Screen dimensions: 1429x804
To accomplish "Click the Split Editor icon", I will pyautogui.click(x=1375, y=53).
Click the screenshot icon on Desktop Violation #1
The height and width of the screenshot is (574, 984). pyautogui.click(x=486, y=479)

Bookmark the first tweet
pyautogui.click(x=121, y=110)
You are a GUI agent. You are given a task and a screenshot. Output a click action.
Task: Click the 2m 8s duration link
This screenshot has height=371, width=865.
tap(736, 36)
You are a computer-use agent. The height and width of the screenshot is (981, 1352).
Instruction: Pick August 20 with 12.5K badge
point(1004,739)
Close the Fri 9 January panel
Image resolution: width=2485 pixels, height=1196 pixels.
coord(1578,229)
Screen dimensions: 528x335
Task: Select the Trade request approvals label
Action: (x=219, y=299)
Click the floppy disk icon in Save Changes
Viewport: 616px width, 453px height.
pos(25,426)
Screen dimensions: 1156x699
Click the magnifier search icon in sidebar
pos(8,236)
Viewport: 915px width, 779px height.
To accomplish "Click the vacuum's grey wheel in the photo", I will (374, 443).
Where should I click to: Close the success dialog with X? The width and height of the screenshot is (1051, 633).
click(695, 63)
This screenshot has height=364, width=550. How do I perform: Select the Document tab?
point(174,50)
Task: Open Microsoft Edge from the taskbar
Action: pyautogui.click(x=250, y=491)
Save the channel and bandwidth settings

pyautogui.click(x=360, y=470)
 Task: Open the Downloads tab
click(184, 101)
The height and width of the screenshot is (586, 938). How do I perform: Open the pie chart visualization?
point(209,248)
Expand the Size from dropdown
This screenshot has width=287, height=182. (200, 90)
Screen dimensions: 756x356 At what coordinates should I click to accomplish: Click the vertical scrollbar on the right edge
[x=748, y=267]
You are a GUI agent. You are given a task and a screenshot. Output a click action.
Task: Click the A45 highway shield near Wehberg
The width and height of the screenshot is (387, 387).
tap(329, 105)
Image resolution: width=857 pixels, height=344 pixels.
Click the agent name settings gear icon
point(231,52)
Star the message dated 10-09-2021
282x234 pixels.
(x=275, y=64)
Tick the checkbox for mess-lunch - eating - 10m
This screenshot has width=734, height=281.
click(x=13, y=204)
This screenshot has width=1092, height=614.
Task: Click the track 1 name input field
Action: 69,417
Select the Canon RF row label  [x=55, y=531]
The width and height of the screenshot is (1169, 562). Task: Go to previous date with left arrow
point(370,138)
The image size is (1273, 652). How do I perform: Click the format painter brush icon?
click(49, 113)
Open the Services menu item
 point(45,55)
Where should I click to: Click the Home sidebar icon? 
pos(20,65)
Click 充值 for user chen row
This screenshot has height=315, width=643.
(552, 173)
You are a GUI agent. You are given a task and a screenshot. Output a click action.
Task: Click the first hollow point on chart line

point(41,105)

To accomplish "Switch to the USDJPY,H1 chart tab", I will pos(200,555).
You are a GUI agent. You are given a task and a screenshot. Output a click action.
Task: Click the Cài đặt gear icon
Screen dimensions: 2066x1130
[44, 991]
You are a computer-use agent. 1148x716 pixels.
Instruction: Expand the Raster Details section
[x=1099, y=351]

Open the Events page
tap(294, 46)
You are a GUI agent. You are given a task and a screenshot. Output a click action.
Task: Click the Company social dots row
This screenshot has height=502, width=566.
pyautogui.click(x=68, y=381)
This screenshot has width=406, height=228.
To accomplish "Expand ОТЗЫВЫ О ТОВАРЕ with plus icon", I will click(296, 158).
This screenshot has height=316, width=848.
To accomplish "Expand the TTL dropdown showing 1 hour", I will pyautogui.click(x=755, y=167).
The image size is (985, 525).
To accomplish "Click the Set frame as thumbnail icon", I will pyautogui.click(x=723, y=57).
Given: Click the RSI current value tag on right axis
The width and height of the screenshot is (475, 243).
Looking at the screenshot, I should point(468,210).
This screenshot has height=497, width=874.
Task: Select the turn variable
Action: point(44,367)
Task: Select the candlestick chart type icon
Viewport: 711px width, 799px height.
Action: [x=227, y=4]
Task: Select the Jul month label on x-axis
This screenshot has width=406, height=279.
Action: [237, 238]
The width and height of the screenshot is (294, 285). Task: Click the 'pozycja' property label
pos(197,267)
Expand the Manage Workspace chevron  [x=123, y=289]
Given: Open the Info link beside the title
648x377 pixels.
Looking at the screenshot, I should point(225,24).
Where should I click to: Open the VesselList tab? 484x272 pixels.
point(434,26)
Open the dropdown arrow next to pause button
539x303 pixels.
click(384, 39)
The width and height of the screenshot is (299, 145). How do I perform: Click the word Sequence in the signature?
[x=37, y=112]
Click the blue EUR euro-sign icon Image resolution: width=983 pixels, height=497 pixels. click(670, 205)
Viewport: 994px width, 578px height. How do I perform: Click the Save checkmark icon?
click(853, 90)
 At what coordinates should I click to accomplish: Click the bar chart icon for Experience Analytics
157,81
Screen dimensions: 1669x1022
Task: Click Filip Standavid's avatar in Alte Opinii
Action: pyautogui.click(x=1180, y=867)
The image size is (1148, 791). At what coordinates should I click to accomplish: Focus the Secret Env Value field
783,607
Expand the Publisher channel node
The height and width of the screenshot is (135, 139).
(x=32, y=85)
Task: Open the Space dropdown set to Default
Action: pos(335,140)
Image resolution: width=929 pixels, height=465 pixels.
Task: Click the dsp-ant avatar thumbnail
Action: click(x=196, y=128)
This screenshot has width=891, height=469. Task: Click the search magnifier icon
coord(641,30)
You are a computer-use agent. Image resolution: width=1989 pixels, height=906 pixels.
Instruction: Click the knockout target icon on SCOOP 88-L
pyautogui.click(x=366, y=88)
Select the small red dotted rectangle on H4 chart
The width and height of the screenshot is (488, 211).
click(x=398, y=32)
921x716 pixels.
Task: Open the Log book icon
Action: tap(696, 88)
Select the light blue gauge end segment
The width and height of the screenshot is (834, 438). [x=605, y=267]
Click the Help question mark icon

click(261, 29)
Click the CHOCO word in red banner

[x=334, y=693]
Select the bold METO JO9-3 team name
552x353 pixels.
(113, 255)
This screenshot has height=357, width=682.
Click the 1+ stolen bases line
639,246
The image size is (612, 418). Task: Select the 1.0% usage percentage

* * * * * * * * *

Copy all of the items above word for word.

**Result of this task:**
Screen dimensions: 1429x804
To accomplish "Click the Split Editor icon", I will pyautogui.click(x=1375, y=53).
Click the screenshot icon on Desktop Violation #1
The height and width of the screenshot is (574, 984). pyautogui.click(x=486, y=479)

Bookmark the first tweet
pyautogui.click(x=121, y=110)
You are a GUI agent. You are given a task and a screenshot. Output a click action.
Task: Click the 2m 8s duration link
This screenshot has height=371, width=865.
tap(736, 36)
You are a computer-use agent. The height and width of the screenshot is (981, 1352).
Instruction: Pick August 20 with 12.5K badge
point(1004,739)
Close the Fri 9 January panel
Image resolution: width=2485 pixels, height=1196 pixels.
coord(1578,229)
Screen dimensions: 528x335
Task: Select the Trade request approvals label
Action: (x=219, y=299)
Click the floppy disk icon in Save Changes
Viewport: 616px width, 453px height.
pos(25,426)
Screen dimensions: 1156x699
Click the magnifier search icon in sidebar
pos(8,236)
Viewport: 915px width, 779px height.
To accomplish "Click the vacuum's grey wheel in the photo", I will (374, 443).
Where should I click to: Close the success dialog with X? The width and height of the screenshot is (1051, 633).
click(695, 63)
This screenshot has height=364, width=550. How do I perform: Select the Document tab?
point(174,50)
Task: Open Microsoft Edge from the taskbar
Action: pyautogui.click(x=250, y=491)
Save the channel and bandwidth settings

pyautogui.click(x=360, y=470)
 Task: Open the Downloads tab
click(184, 101)
The height and width of the screenshot is (586, 938). How do I perform: Open the pie chart visualization?
point(209,248)
Expand the Size from dropdown
This screenshot has width=287, height=182. (200, 90)
Screen dimensions: 756x356 At what coordinates should I click to accomplish: Click the vertical scrollbar on the right edge
[x=748, y=267]
You are a GUI agent. You are given a task and a screenshot. Output a click action.
Task: Click the A45 highway shield near Wehberg
The width and height of the screenshot is (387, 387).
tap(329, 105)
Image resolution: width=857 pixels, height=344 pixels.
Click the agent name settings gear icon
point(231,52)
Star the message dated 10-09-2021
282x234 pixels.
(x=275, y=64)
Tick the checkbox for mess-lunch - eating - 10m
This screenshot has width=734, height=281.
click(x=13, y=204)
This screenshot has width=1092, height=614.
Task: Click the track 1 name input field
Action: 69,417
Select the Canon RF row label  [x=55, y=531]
The width and height of the screenshot is (1169, 562). Task: Go to previous date with left arrow
point(370,138)
The image size is (1273, 652). How do I perform: Click the format painter brush icon?
click(49, 113)
Open the Services menu item
 point(45,55)
Where should I click to: Click the Home sidebar icon? 
pos(20,65)
Click 充值 for user chen row
This screenshot has height=315, width=643.
(552, 173)
You are a GUI agent. You are given a task and a screenshot. Output a click action.
Task: Click the first hollow point on chart line

point(41,105)

To accomplish "Switch to the USDJPY,H1 chart tab", I will pos(200,555).
You are a GUI agent. You are given a task and a screenshot. Output a click action.
Task: Click the Cài đặt gear icon
Screen dimensions: 2066x1130
[44, 991]
You are a computer-use agent. 1148x716 pixels.
Instruction: Expand the Raster Details section
[x=1099, y=351]

Open the Events page
tap(294, 46)
You are a GUI agent. You are given a task and a screenshot. Output a click action.
Task: Click the Company social dots row
This screenshot has height=502, width=566.
pyautogui.click(x=68, y=381)
This screenshot has width=406, height=228.
To accomplish "Expand ОТЗЫВЫ О ТОВАРЕ with plus icon", I will click(296, 158).
This screenshot has height=316, width=848.
To accomplish "Expand the TTL dropdown showing 1 hour", I will pyautogui.click(x=755, y=167).
The image size is (985, 525).
To accomplish "Click the Set frame as thumbnail icon", I will pyautogui.click(x=723, y=57).
Given: Click the RSI current value tag on right axis
The width and height of the screenshot is (475, 243).
Looking at the screenshot, I should point(468,210).
This screenshot has height=497, width=874.
Task: Select the turn variable
Action: point(44,367)
Task: Select the candlestick chart type icon
Viewport: 711px width, 799px height.
Action: [x=227, y=4]
Task: Select the Jul month label on x-axis
This screenshot has width=406, height=279.
Action: [237, 238]
The width and height of the screenshot is (294, 285). Task: Click the 'pozycja' property label
pos(197,267)
Expand the Manage Workspace chevron  [x=123, y=289]
Given: Open the Info link beside the title
648x377 pixels.
Looking at the screenshot, I should point(225,24).
Where should I click to: Open the VesselList tab? 484x272 pixels.
point(434,26)
Open the dropdown arrow next to pause button
539x303 pixels.
click(384, 39)
The width and height of the screenshot is (299, 145). How do I perform: Click the word Sequence in the signature?
[x=37, y=112]
Click the blue EUR euro-sign icon Image resolution: width=983 pixels, height=497 pixels. click(670, 205)
Viewport: 994px width, 578px height. How do I perform: Click the Save checkmark icon?
click(853, 90)
 At what coordinates should I click to accomplish: Click the bar chart icon for Experience Analytics
157,81
Screen dimensions: 1669x1022
Task: Click Filip Standavid's avatar in Alte Opinii
Action: pyautogui.click(x=1180, y=867)
The image size is (1148, 791). At what coordinates should I click to accomplish: Focus the Secret Env Value field
783,607
Expand the Publisher channel node
The height and width of the screenshot is (135, 139).
(x=32, y=85)
Task: Open the Space dropdown set to Default
Action: pos(335,140)
Image resolution: width=929 pixels, height=465 pixels.
Task: Click the dsp-ant avatar thumbnail
Action: click(x=196, y=128)
This screenshot has width=891, height=469. Task: Click the search magnifier icon
coord(641,30)
You are a computer-use agent. Image resolution: width=1989 pixels, height=906 pixels.
Instruction: Click the knockout target icon on SCOOP 88-L
pyautogui.click(x=366, y=88)
Select the small red dotted rectangle on H4 chart
The width and height of the screenshot is (488, 211).
click(x=398, y=32)
921x716 pixels.
Task: Open the Log book icon
Action: tap(696, 88)
Select the light blue gauge end segment
The width and height of the screenshot is (834, 438). [x=605, y=267]
Click the Help question mark icon

click(261, 29)
Click the CHOCO word in red banner

[x=334, y=693]
Select the bold METO JO9-3 team name
552x353 pixels.
(113, 255)
This screenshot has height=357, width=682.
Click the 1+ stolen bases line
639,246
The image size is (612, 418). Task: Select the 1.0% usage percentage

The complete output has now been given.